In reference to the pathology, this was consistent with the subtype of adenoma initially suspected through hormonal analysis. It should be noted that only patient 4 presented hormonal immunohistochemical expression and transcription factors compatible with sparsely granulated somatotrophic adenoma, with a prolactin expression focus, which was classified according to Mete et al. [19] as somatotropinoma.

Regarding treatment, patient 3 presented maximum prolactin levels of up to 70ng/ml, somewhat lower than those expected for a macroprolactinoma. It is questionable whether it was a non-functioning adenoma with pituitary stalk compression and with decreased negative regulation of prolactin and compression of the rest of the hormonal axis. Even so, it was considered and treated as a prolactinoma since the prolactin levels had been increasing compared to the previous tests and the MRI did not indicate pituitary stalk compression. In addition, the patient responded to medical treatment with cabergoline, reducing prolactin and with normalization of testosterone and the patient's growth; moreover, the control MRI 3 months after treatment showed no increase in tumor size. Furthermore, in the literature Menis et al. [1] and also Colao et al. [8] describe some patients with prolactinomas who presented with serum prolactin between 50-100ng/ml.

Medical treatment with dopamine antagonists is the first choice for prolactinomas, with a response of almost 100% reduction in levels and 90% of tumor mass [3, 14]. Response to medical treatment is considered satisfactory when there is normalization of prolactin levels together with a 50% reduction in tumor size within approximately the first 6 months of treatment [3, 14].

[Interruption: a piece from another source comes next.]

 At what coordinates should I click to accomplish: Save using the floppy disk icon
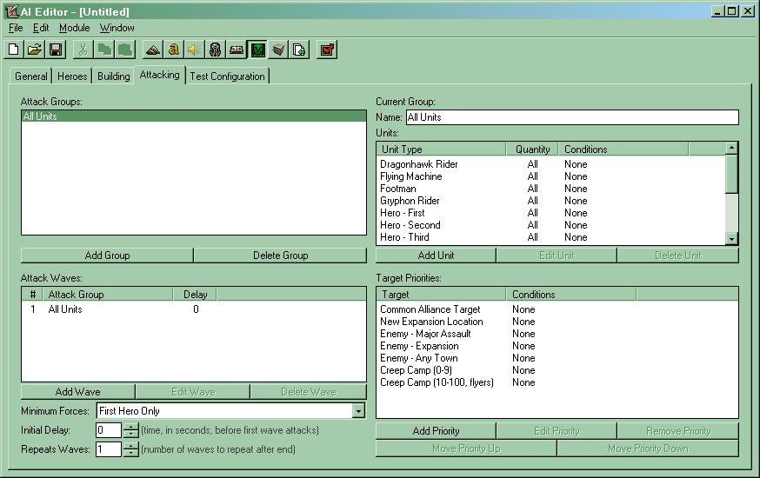(x=56, y=50)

In relation to GH-secreting tumors, the first choice of treatment is surgery, as is the case for non-functioning or gonadotropin-secreting tumors [3, 5, 6, 18]. In our series, these patients all underwent surgery and those with suprasellar extension and invasion of the cavernous sinus also underwent radiotherapy due to the aggressiveness of the lesion. Second-line treatments such as somatostatin analogues were not administered as efficacy depends on the expression of tumor receptors [2, 18]. Furthermore, they are usually indicated in case of persistent or recurrent disease after surgery or when this is contraindicated or not feasible [10, 18]. All the patients undergoing radiotherapy presented panhypopituitarism requiring replacement hormone treatment, while in literature this is observed in 25% of patients undergoing this treatment, especially if the dose is greater than 8-10 Gy [10, 11, 14].

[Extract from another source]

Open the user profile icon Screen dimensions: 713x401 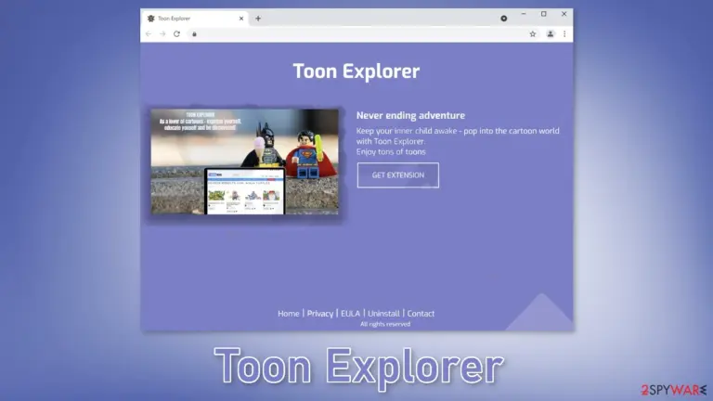(551, 34)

In the adolescent population adenomas present greater aggressiveness since in 5% there is some association with family syndromes such as Familial Isolated Pituitary Adenomas (FIPA), with MEN1 being among the most frequent, and the other 95% present pathogenic variants to somatic lines of the GNAS gene [2, 9, 13]. Therefore, it is important to perform genetic studies in the form of panels or suspected single gene sequencing in patients with pituitary adenomas under 18 years of age or in patients under 30 with macroadenomas, even if there is no previous family history [9, 12, 13]. In our patients, we observed two familial associations of the mutated AIP gene and another with MEN1, further to which family studies were carried out, detecting other affected relatives, and enabling their corresponding follow-up and the detection of secondary neoplasms.

Conclusion

Pediatric pituitary macroadenomas present very different clinical characteristics from adults, since they mostly affect males, are functionally active, and have deleterious effects on the progression of growth and pubertal development, as well as having neuro-ophthalmological manifestations. It is important to carry out genetic studies in patients under 18 years of age due to the higher frequency of genetic and syndromic associations. Once the genetic variant is identified, better monitoring and treatment can be carried out and the family study can be guided.